## Work order 1
In the text on Mediq, what year did the company's name change to Mediq NV?
## Work order 2
Please print the stretch of the text on Mediq from "Dutch healthcare products" through "by Advent International.".

### Text for analysis

Dutch healthcare products company

Mediq is a Dutch health care company, which provides pharmaceuticals and medical supplies, by operating apothecaries and by delivering to medical centres and patients. The company is active in 15 countries and in 2012 had a revenue of €2.61 billion. Since 2013, it has been owned by Advent International.

== History ==
Founded in 1899 as "Onderlinge Pharmaceutische Groothandel" (English: Mutual Pharmaceutical Wholesale Company), it was a cooperative association of apothecaries who did not want medicine to be supplied by unauthorised people, and who started creating their own pharmaceuticals on a small scale. Over time activities increased and in 1988 it was renamed as "Coöperatieve Apothekers Vereniging OPG U.A." (English: Cooperative Apothecaries Association OPG U.A.) - wholesale was removed from the name, however it remained in the abbreviation OPG.

In 1992 the company was listed on the Amsterdam Stock Exchange and this was followed on 10 January 2001 when the association became a joint-stock company (naamloze vennootschap) under the name "OPG Groep NV" (English: OPG Group NV). In 2009 the name was finally changed to Mediq NV, the current official name.

In a 2011 tactical analysis by Mediq it was concluded that leaving the stock exchange and becoming a privately owned company, was the best longterm strategy. Advent International expressed interest in purchasing the company in 2012. On 13 February 2013 they bought the stocks and on 13 March 2013 Mediq left the stockmarket.

######
### Information supplied

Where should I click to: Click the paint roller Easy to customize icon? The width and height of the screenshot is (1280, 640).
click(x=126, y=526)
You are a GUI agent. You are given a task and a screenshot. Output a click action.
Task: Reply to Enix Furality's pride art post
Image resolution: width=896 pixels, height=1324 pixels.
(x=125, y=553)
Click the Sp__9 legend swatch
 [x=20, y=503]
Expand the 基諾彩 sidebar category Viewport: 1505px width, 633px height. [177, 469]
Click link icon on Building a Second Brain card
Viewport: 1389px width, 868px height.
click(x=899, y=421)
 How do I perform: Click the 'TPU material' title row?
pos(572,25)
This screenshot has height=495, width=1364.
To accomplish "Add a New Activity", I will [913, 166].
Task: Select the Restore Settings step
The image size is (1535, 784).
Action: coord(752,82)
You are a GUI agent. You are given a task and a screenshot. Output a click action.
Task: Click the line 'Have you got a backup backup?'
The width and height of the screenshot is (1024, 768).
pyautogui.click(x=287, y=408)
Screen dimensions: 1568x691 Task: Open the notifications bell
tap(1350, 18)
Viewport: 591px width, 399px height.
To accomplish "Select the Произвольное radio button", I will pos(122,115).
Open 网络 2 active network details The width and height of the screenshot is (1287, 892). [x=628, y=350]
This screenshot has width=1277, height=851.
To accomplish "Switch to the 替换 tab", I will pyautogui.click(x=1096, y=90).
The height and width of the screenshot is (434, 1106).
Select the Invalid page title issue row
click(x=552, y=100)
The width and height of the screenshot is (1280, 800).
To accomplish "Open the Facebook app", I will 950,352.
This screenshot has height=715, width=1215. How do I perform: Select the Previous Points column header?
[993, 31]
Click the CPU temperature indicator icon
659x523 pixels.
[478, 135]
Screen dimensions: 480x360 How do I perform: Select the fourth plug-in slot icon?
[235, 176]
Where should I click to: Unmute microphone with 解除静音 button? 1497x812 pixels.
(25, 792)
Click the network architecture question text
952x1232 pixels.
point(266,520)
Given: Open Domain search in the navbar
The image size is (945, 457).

######

## Task result 1
2009

## Task result 2
Dutch healthcare products company

Mediq is a Dutch health care company, which provides pharmaceuticals and medical supplies, by operating apothecaries and by delivering to medical centres and patients. The company is active in 15 countries and in 2012 had a revenue of €2.61 billion. Since 2013, it has been owned by Advent International.